-- Passage given --
[Start]
Section 2.5 Waiver of Notice. Pursuant to R.C. § 1701.42, notice of the time, place, and purpose(s) of any meeting of shareholders may be waived in a writing signed by any shareholder entitled to the notice, whether before or after the meeting. Attendance of any shareholder at a meeting, in person or by proxy, without protesting the lack of proper notice prior to or at the commencement of the meeting, constitutes a waiver of notice by that shareholder.

Section 2.6 Record Date. Pursuant to R.C. § 1701.45, the Directors may fix a record date for the determination of shareholders entitled to notice of and to vote at a meeting, to receive a dividend or distribution, to act by written consent, or for any other purpose. A record date for a shareholders' meeting may not be more than sixty (60) days preceding the date of the meeting. If no record date is fixed, the record date is determined as provided in the Act.

Section 2.7 Quorum. Pursuant to R.C. § 1701.51, the shareholders present in person, by proxy, or by the use of communications equipment at a meeting constitute a quorum for the meeting, except that, unless the Articles or these Regulations provide otherwise, the holders of a majority of the voting shares represented at the meeting (whether or not a quorum is present) may adjourn the meeting from time to time. Except as otherwise required by the Act, the Articles, or these Regulations, the holders of shares entitling them to exercise a majority of the voting power of the corporation constitute a quorum, but no action required by law, the Articles, or these Regulations to be authorized or taken by a designated proportion of the shares may be authorized or taken by a lesser proportion.

Section 2.8 Voting. Pursuant to R.C. § 1701.51 and § 1701.52, except as the Act, the Articles, or these Regulations otherwise provide, each outstanding share entitles the holder to one (1) vote on each matter submitted to the shareholders, and, when a quorum is present, the affirmative vote of the holders of a majority of the voting shares represented at the meeting and entitled to vote on a matter is the act of the shareholders, unless the vote of a greater proportion is required by the Act, the Articles, or these Regulations. The election of directors is governed by R.C. § 1701.55 (cumulative voting on demand unless eliminated as permitted by the Act for certain corporations).

Section 2.9 Proxies. Pursuant to R.C. § 1701.48, a shareholder may be represented and vote at a meeting by a proxy appointed in a writing signed by the shareholder or by the shareholder's duly authorized attorney-in-fact, or by a verifiable communication authorized by the shareholder. Unless the appointment specifies a shorter or longer period (and subject to the limits of the Act), no appointment of a proxy is valid for more than eleven (11) months after it is made.
[End]
-- Set task A --
What are all the section titles in the regulations excerpt?

-- Materials provided --
[Start]
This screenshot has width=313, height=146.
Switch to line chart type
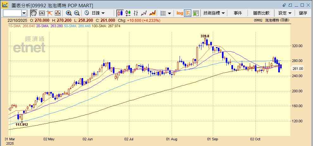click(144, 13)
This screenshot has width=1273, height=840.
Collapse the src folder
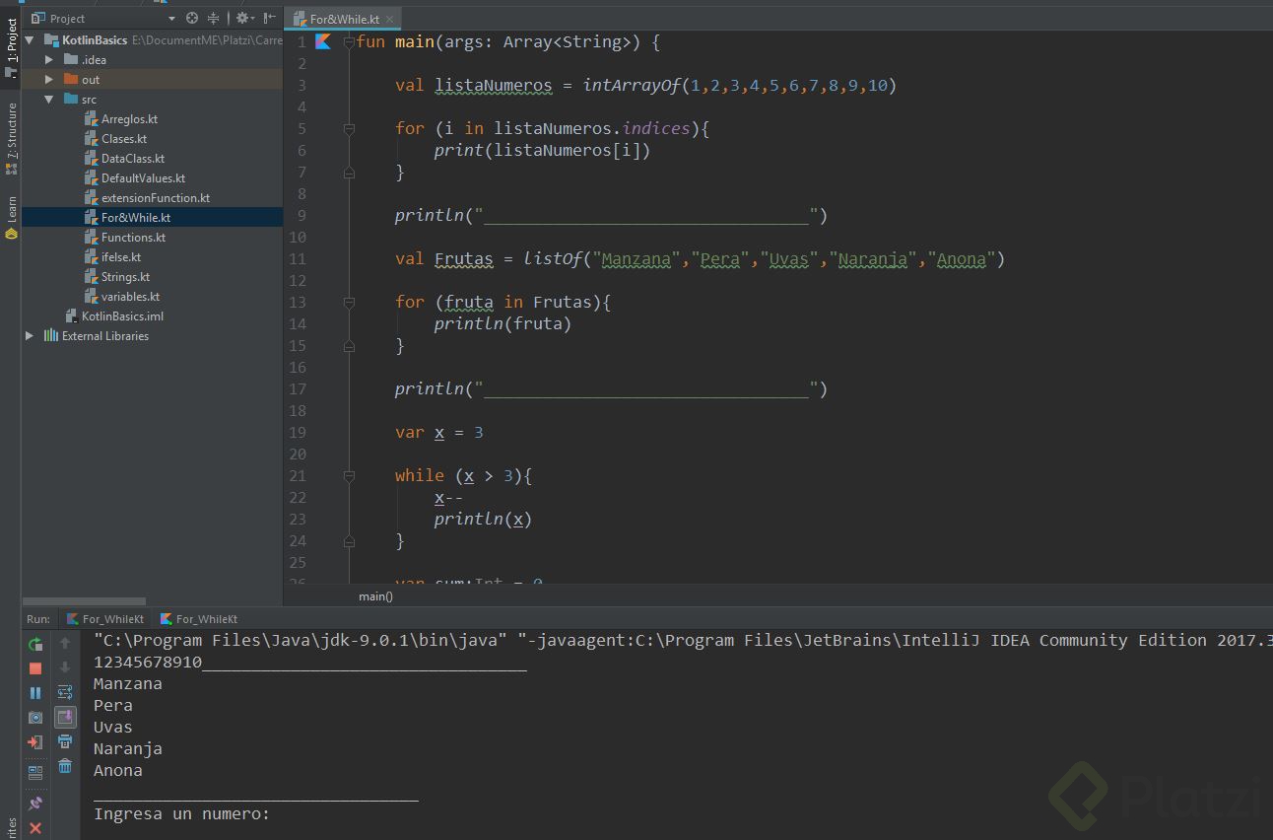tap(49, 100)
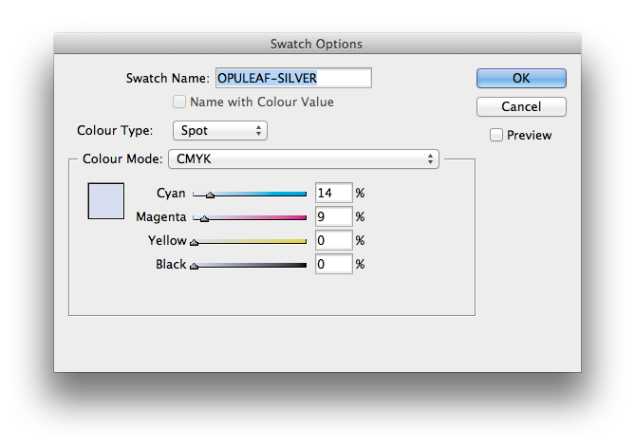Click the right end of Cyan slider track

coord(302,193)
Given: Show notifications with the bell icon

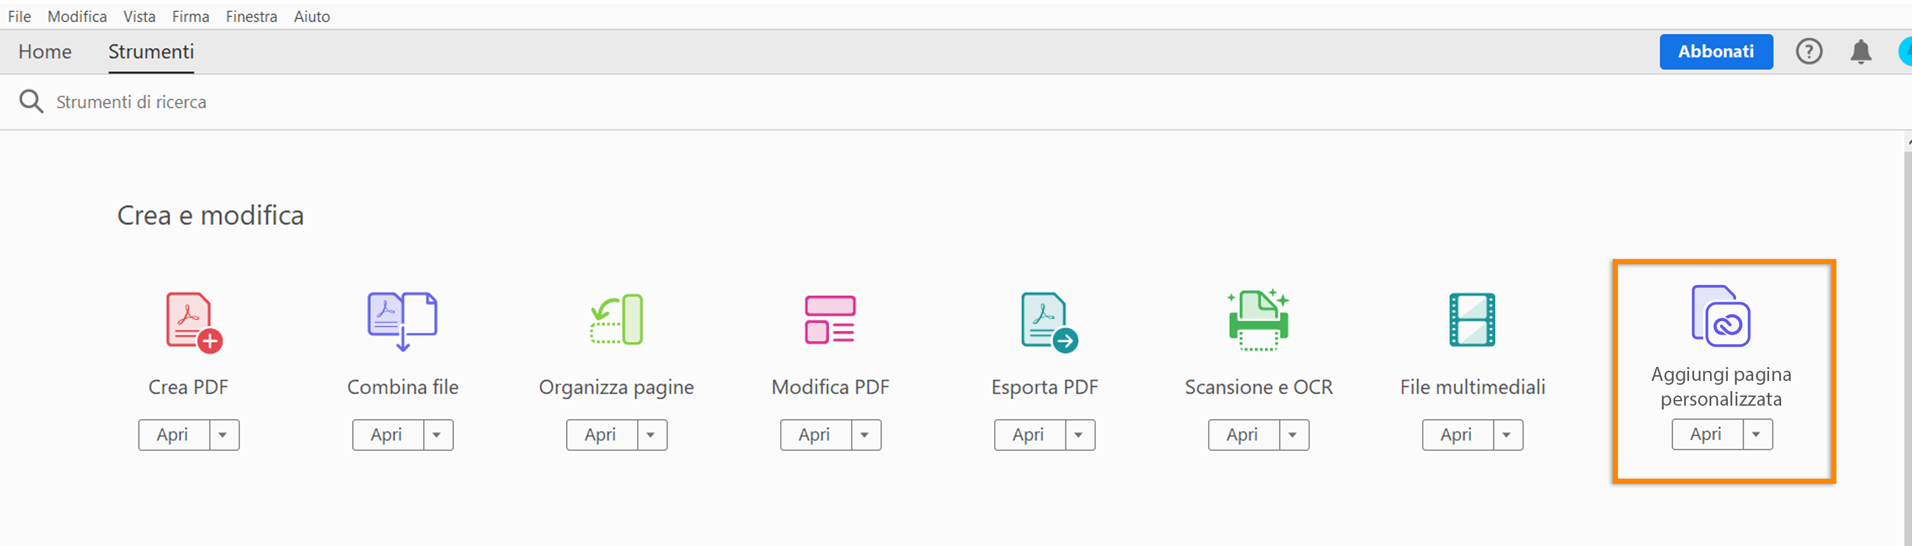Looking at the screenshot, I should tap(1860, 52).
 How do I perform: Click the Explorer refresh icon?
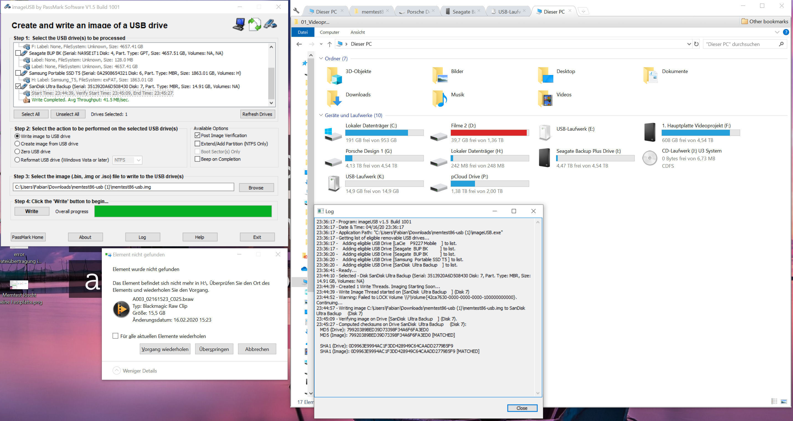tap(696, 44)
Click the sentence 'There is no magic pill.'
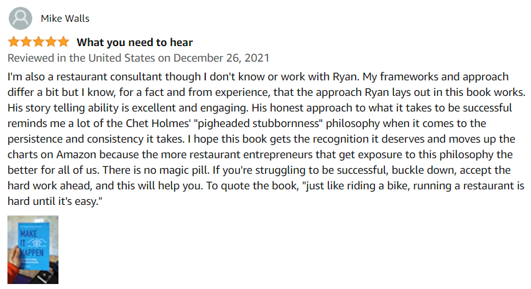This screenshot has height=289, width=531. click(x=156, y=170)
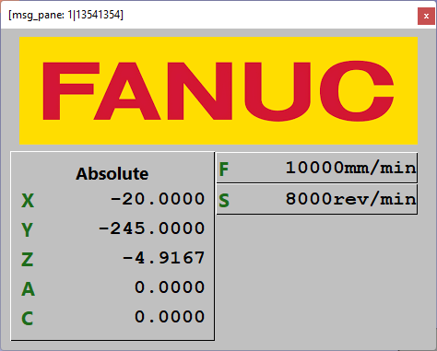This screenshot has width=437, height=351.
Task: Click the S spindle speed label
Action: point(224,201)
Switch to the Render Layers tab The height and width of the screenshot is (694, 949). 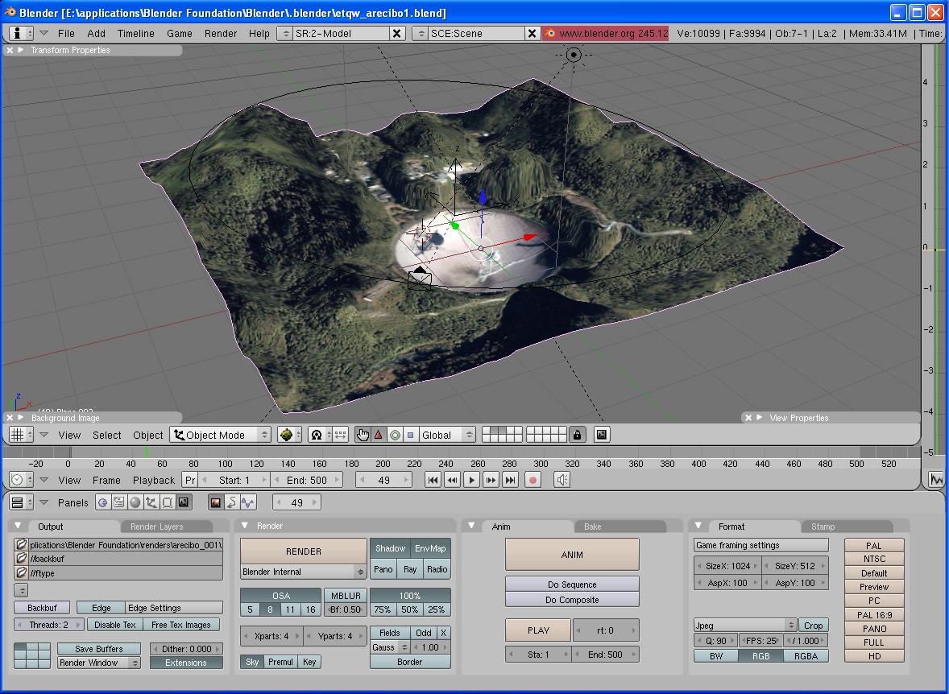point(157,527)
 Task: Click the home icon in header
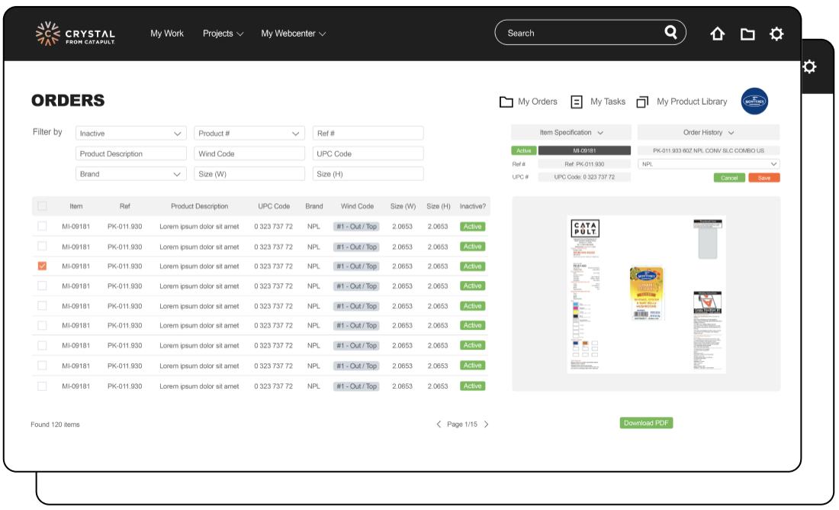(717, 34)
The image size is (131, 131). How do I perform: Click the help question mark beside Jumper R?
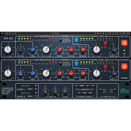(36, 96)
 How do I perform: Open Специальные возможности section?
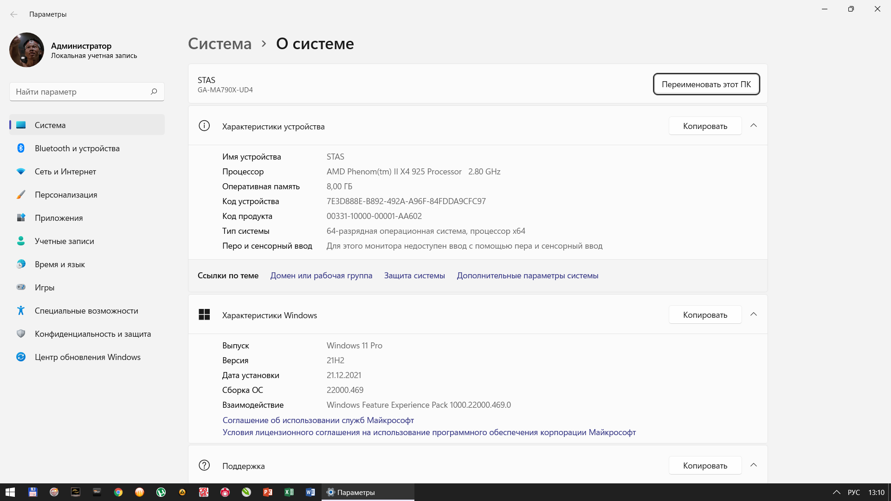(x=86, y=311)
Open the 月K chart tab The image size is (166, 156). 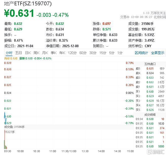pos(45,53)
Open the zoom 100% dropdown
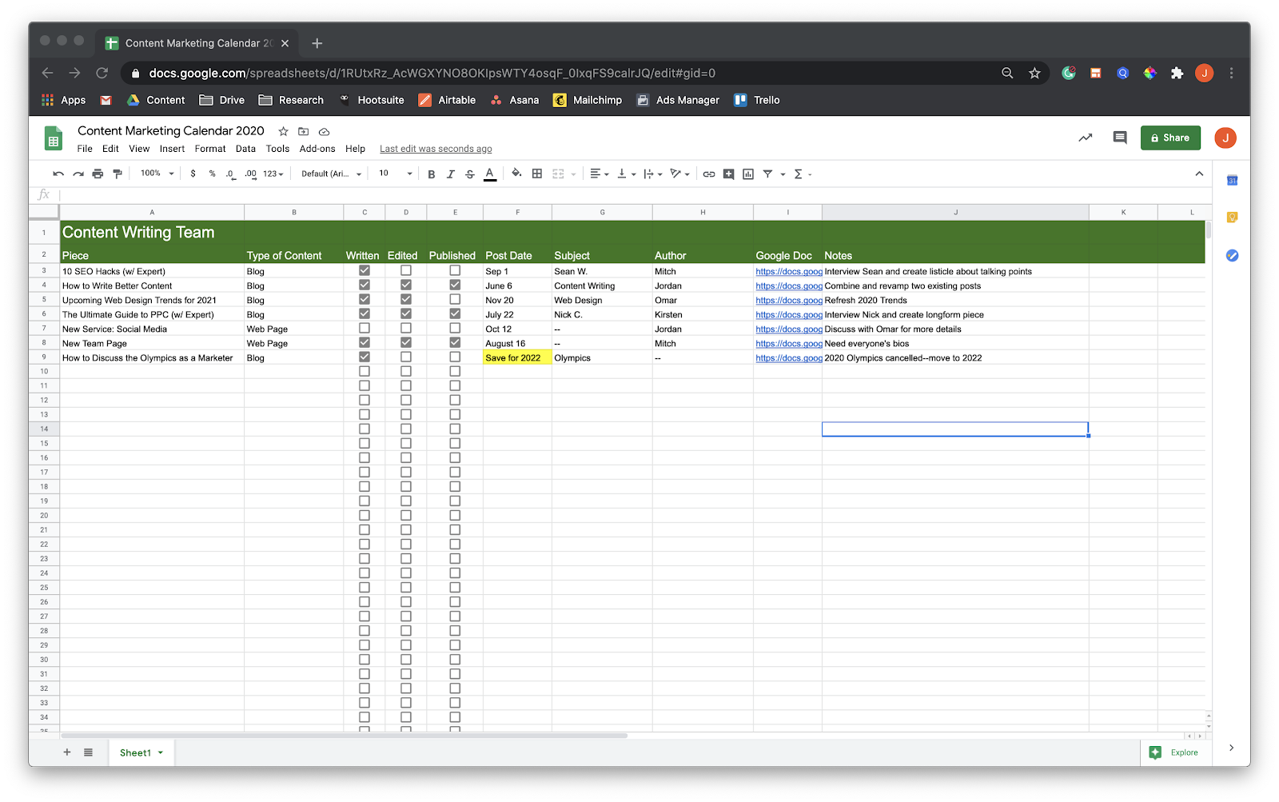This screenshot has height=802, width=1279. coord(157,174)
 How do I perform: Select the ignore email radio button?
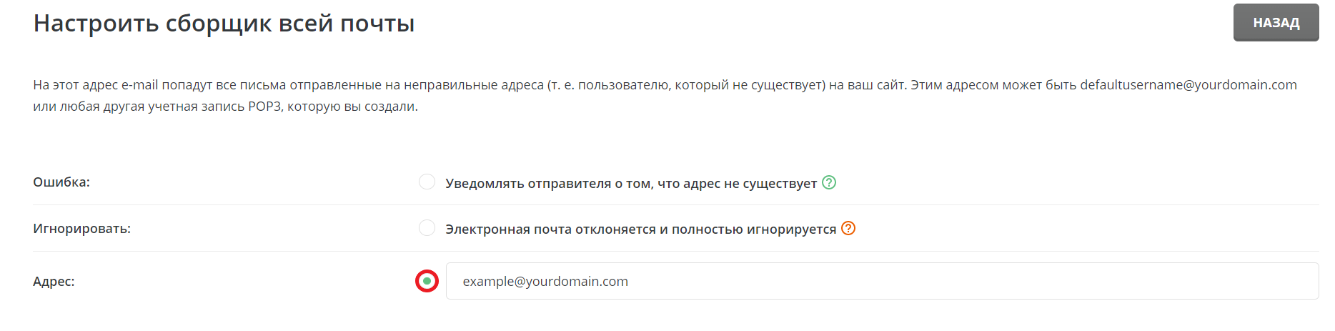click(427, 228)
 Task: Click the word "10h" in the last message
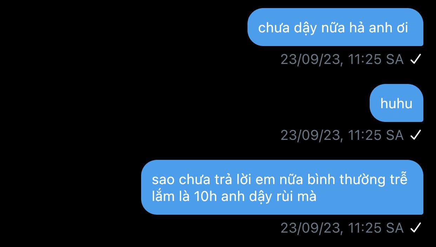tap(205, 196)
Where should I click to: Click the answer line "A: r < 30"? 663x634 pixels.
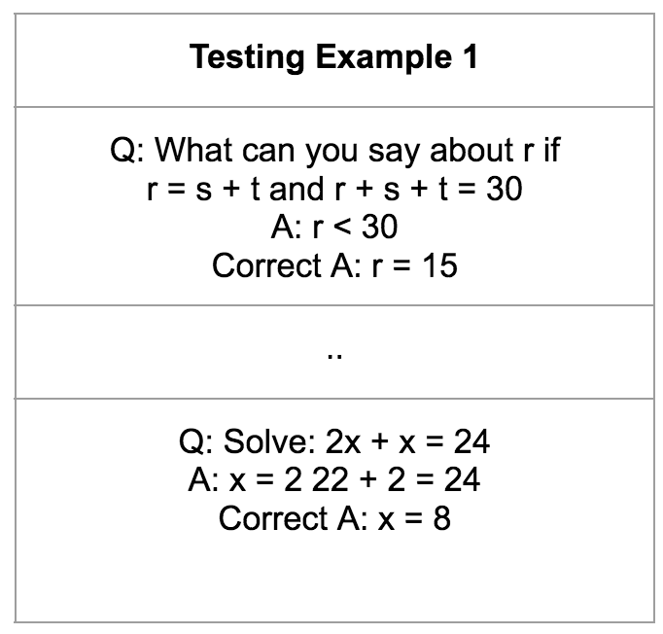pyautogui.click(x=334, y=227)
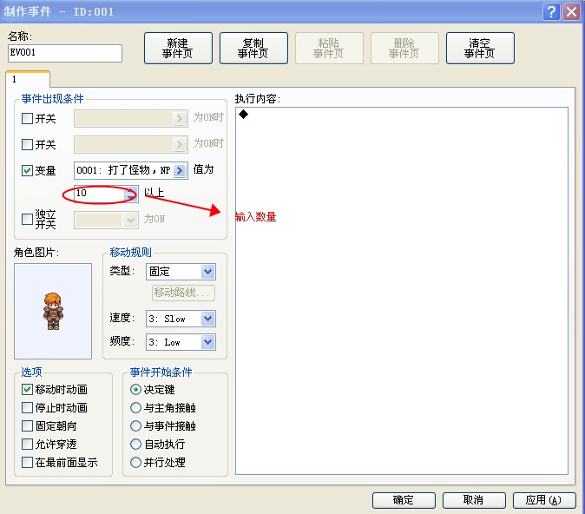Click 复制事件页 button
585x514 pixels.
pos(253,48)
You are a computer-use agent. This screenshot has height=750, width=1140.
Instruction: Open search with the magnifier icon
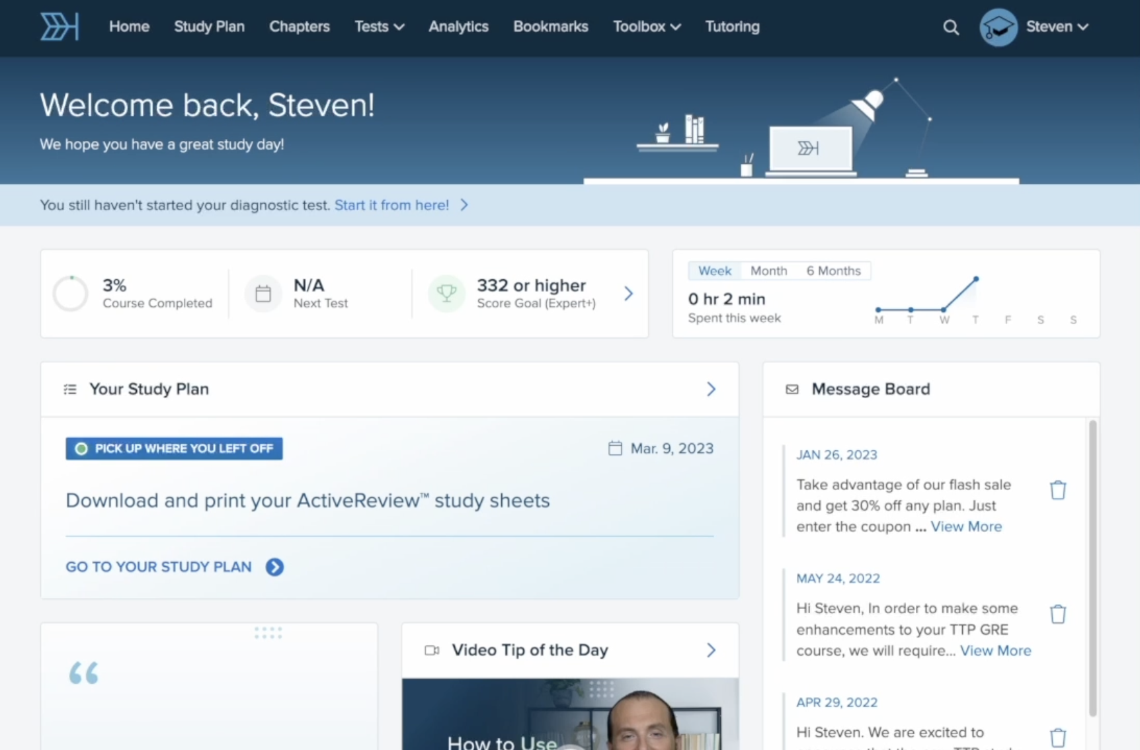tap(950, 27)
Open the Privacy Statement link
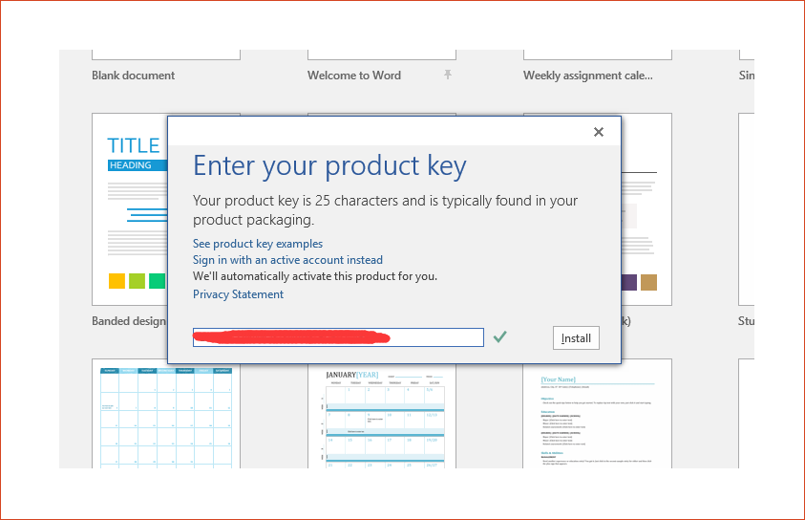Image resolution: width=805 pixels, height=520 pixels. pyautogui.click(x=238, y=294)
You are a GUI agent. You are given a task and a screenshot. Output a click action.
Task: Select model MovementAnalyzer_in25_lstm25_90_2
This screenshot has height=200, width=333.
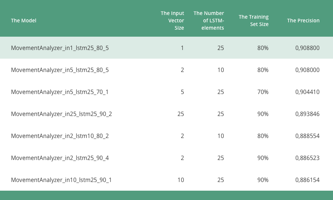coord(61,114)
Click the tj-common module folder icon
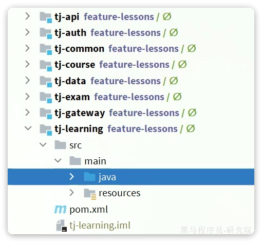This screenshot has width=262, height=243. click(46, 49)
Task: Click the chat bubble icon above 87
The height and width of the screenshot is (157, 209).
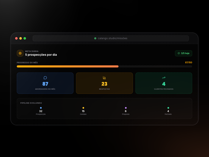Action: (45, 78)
[End]
-- Set task B --
Could you format the rows, starting at the first line of the rows and ending at the line that contains "tap(696, 44)", as a Markdown table with the columns No. and Line? Skip blank lines and leave the pictures out.

-- Task solution A --
- Section 2.5 Waiver of Notice
- Section 2.6 Record Date
- Section 2.7 Quorum
- Section 2.8 Voting
- Section 2.9 Proxies

-- Task solution B --
| No. | Line |
|---|---|
| 1 | This screenshot has width=313, height=146. |
| 2 | Switch to line chart type |
| 3 | click(144, 13) |
| 4 | This screenshot has width=1273, height=840. |
| 5 | Collapse the src folder |
| 6 | tap(49, 100) |
| 7 | Click the right end of Cyan slider track |
| 8 | coord(302,193) |
| 9 | Given: Show notifications with the bell icon |
| 10 | Looking at the screenshot, I should tap(1860, 52). |
| 11 |  How do I perform: Click the Explorer refresh icon? |
| 12 | tap(696, 44) |